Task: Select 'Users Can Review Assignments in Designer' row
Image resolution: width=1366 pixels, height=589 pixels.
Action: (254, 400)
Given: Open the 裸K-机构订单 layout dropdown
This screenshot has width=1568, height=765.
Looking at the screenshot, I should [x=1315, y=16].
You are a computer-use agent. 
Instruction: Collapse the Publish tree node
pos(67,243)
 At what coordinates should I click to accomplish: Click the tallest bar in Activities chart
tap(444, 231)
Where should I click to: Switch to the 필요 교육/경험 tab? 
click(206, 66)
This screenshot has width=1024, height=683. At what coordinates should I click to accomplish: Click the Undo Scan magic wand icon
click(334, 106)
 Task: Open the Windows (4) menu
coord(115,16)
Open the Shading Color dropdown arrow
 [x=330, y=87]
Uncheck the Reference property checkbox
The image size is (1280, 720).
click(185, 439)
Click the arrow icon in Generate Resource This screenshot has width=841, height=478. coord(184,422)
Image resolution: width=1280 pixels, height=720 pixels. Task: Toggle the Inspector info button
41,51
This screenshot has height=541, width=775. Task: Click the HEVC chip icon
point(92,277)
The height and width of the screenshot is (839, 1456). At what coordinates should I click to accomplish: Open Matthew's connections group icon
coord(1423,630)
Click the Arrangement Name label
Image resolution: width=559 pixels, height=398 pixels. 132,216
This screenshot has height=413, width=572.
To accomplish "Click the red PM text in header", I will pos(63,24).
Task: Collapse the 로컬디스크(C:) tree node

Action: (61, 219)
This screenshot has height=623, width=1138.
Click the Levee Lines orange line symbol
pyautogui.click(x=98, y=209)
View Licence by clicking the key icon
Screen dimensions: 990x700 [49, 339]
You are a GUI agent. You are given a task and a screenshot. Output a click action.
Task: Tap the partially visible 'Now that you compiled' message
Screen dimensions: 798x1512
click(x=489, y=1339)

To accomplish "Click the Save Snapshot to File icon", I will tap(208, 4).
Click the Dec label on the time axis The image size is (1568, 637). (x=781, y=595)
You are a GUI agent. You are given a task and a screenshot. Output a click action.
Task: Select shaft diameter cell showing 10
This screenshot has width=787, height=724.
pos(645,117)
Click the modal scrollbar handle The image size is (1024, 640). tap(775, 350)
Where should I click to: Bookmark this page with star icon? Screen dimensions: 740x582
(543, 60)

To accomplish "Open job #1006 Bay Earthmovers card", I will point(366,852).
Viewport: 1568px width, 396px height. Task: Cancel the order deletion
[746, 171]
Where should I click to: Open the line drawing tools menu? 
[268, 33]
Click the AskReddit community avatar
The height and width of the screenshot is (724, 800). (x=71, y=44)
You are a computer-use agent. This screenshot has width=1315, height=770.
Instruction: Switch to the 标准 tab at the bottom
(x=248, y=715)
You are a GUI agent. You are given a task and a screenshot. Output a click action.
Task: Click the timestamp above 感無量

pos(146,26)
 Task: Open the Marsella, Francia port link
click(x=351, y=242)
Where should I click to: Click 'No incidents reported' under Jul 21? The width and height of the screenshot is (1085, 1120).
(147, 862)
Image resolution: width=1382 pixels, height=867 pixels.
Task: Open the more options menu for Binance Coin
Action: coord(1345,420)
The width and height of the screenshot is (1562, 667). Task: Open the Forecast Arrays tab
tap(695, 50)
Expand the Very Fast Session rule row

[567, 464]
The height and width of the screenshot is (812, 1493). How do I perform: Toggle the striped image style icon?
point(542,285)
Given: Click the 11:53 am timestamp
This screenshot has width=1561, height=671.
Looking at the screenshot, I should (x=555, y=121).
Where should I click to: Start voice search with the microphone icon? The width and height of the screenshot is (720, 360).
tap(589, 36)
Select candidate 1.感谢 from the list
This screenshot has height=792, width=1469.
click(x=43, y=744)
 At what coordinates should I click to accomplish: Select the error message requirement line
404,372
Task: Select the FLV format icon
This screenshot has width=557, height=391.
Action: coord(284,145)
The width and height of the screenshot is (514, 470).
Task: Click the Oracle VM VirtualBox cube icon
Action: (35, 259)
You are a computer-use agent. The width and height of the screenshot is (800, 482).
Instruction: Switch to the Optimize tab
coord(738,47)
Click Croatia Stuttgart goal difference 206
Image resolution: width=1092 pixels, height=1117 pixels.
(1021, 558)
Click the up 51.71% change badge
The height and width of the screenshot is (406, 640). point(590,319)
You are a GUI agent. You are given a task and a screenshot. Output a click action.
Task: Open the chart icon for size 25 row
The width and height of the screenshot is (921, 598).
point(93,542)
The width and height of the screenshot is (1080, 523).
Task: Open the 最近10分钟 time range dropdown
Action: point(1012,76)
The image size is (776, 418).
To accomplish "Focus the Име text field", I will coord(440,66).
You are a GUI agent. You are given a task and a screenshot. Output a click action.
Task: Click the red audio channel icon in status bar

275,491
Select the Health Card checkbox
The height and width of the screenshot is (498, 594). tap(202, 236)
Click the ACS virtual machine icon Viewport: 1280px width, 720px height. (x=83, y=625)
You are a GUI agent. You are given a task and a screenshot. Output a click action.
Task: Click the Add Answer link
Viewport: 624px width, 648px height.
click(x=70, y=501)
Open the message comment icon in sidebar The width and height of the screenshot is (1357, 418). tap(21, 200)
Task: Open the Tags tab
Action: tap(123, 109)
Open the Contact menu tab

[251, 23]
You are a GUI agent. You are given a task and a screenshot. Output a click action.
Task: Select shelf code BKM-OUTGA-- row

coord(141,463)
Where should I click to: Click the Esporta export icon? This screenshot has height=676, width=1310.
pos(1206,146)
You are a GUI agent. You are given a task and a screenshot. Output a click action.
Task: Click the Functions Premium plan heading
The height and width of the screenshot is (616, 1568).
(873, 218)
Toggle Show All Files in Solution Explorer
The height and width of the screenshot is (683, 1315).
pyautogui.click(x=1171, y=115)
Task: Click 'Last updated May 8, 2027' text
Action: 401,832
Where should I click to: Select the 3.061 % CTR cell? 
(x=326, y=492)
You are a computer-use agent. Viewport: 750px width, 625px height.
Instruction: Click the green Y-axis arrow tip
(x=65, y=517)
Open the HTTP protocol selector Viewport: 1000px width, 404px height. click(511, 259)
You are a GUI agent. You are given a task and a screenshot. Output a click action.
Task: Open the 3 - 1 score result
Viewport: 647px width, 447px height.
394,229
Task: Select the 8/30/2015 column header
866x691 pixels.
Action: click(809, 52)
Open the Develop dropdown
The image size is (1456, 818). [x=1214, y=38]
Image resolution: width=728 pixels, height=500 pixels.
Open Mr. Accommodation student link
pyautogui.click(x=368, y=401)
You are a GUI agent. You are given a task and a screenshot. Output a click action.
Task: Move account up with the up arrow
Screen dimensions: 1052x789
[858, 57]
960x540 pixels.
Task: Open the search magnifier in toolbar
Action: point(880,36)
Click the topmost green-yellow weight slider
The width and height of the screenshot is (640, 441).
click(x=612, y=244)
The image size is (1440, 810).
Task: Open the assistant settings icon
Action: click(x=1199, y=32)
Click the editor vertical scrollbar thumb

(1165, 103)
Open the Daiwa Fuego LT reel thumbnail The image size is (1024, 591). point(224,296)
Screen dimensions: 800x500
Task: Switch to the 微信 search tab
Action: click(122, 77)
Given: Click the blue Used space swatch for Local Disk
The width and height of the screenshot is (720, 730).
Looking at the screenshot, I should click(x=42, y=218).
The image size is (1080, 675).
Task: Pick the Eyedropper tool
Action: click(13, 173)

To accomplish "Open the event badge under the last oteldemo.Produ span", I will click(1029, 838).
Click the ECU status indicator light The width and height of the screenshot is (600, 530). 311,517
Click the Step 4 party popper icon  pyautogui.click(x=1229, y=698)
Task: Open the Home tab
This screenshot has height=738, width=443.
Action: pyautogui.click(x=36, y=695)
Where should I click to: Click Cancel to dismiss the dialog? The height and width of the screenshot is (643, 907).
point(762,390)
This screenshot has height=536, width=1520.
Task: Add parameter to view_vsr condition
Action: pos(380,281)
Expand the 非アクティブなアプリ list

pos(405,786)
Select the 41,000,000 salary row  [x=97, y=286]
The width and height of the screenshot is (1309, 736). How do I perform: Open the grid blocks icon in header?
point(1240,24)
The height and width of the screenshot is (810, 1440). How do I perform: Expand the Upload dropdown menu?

- **Instructions for the task**
Please make an exact copy of the lines above from the line with "Select the Health Card checkbox" through the line with "Task: Click the Functions", both ends included.

- **Your solution**
Select the Health Card checkbox
The height and width of the screenshot is (498, 594). tap(202, 236)
Click the ACS virtual machine icon Viewport: 1280px width, 720px height. (x=83, y=625)
You are a GUI agent. You are given a task and a screenshot. Output a click action.
Task: Click the Add Answer link
Viewport: 624px width, 648px height.
click(x=70, y=501)
Open the message comment icon in sidebar The width and height of the screenshot is (1357, 418). tap(21, 200)
Task: Open the Tags tab
Action: tap(123, 109)
Open the Contact menu tab

[251, 23]
You are a GUI agent. You are given a task and a screenshot. Output a click action.
Task: Select shelf code BKM-OUTGA-- row

coord(141,463)
Where should I click to: Click the Esporta export icon? This screenshot has height=676, width=1310.
pos(1206,146)
You are a GUI agent. You are given a task and a screenshot. Output a click action.
Task: Click the Functions Premium plan heading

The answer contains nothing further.